Long before there was Pinterest and Facebook, I was collecting quotes. Quotes that I hoped would change me. I think I've been collecting quotes since 1990. I have this fabric covered journal I made and I would write quotes from books or cards that I liked in order to inspire me. This quote collecting was manageable and fun. Now there's Pinterest, and I must say I'm overloaded with quotes. Heck, I'm overloaded with everything. I love beautiful art, pictures of great home decor, fun things to make and most of all quotes that should inspire change and hope and... well, change. But like everything else, I just seem to collect these things but don't seem to do much about them. Sometimes, I'm even drained by what I think I should be doing or being. And I'm left with the question, "Am I really being inspired by all that I see on the internet or am I just collecting, comparing, adding more to the pressures of my life?"
It's such a tricky question. I don't know that there's an overall absolute correct answer. But I do know for me, now more than ever, I need to practice some self-discipline. And, I would have to say, Self-Discipline (dunt dunt DAH) is not something I've ever had to really practice. I've come pretty far by handful of smarts, good metabolism and just plain luck (or so it seems.)

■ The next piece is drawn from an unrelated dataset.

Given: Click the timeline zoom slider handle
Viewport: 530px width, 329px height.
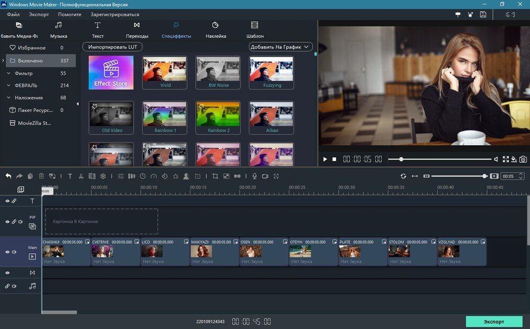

Now more than ever I need to self discipline - which means self train and guide towards things and thinking that is best for me especially as I raise a little girl. I think the biggest and hardest thing for me to come to terms with is just how visiting all my favorite sites like Pinterest, artist sites and blogs is really affecting my own creativity. Sometimes (lately ALL the time) I just feel terribly discouraged and frustrated as an artist. Like, my work is not enough. I'm not as good as so and so. Why can't I be more like.... And then I find I become this weepy, whiny weirdo. EWWW! Yes, comparison is the thief of my joy. And I am weak. Limiting my time on the world wide web of wonderful things probably is a good start for me to practice the fine art of self- discipline. I hope to regain a stronger sense of self and new creativity. There is nothing worse than ending a day wishing I had done more because I've spent too much time on-line believing everyone is passing me by. I'm hoping that self-discipline in this one area of my life will grow in others too.
I so dearly want to end my day and close my eyes in peace, not with my mind racing around thinking I should have done more. That's been an awful was to live. I can only do so much. You can only do so much. Let's trust that we are enough for today and we have done enough.